Monday 15th September 2025, 12.30-1.30pm, Rainy Hall, New College
ECBS lunch
Join us for the first ECBS lunch of the semester, when we welcome our new cohort of students and reconnect with existing members. Bring your own lunch or buy from the Rainy Hall cafe. We will meet weekly during semester at the same time and place, for informal conversation.

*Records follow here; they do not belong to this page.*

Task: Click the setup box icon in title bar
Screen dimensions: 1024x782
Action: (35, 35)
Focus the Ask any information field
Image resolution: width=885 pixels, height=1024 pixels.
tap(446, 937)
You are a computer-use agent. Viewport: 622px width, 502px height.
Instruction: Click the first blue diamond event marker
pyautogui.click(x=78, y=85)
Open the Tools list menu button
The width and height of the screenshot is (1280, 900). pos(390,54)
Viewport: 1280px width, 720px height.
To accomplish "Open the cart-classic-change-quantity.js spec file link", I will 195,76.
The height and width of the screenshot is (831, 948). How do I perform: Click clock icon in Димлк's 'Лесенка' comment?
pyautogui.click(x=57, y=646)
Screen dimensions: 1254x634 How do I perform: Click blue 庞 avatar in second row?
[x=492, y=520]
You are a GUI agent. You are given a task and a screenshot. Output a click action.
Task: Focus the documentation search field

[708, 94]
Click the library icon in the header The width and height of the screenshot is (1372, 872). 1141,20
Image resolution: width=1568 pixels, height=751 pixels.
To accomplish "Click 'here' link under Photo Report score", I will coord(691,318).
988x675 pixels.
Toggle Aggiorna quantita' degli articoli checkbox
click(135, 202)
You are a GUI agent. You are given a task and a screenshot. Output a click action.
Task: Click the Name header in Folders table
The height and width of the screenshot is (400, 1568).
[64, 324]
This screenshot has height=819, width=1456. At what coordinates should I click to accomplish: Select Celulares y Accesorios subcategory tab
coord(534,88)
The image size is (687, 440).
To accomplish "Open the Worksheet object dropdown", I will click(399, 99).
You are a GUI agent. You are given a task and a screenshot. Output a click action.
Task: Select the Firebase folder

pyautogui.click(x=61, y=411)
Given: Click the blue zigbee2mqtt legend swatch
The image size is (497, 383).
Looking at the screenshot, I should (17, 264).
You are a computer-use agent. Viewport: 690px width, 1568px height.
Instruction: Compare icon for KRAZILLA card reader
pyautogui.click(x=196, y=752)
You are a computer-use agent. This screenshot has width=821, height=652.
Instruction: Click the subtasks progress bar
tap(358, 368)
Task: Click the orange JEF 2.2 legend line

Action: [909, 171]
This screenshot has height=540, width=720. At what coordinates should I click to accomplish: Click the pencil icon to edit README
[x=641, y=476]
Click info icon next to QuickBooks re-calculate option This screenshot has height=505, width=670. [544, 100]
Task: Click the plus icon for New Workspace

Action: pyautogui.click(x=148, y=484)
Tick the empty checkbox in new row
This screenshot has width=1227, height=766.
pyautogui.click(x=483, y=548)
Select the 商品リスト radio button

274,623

Tuesday 23rd September 2025, 4.10-5.30pm, Martin Hall, New College
Dr Halle O'Neal: Tracing Emotions in Calligraphy, Paper, and Buddhist Rituals of Medieval Japan (Religious Studies research seminar)
Abstract:
With the cataclysm of death, what happens to those remaining fragments of a life, which appear disposable to others but become the mourner’s heart-breaking distillations of both loss and trace? While a fading practice today, handwritten letters in medieval Japan were the primary form of communication between long-separated lovers, parents unlikely to reunite with their children, and distant friends, artists, and poets. In this rich epistolary culture, letters – reused, recycled, and reframed – figured prominently in Buddhist memorial rituals. With the death of a loved one, family members gathered the dead’s letters and transcribed sacred scripture on their surface, transforming the original missive into a letter sutra (shōsokukyō). Adorning these scrolls with gold, silver, and indigo dyes, women were the first to make memorial palimpsests. Indeed, they invented a wider cultural practice in which mourners tempered grief by transforming the everyday traces of loved ones into potent objects. This talk explores the creative methods deployed by women in coping with death and loss, the ephemerality and afterlives of letters, paper’s fragmentation via reuse and recycling, and the haptic engagement with layered manuscripts.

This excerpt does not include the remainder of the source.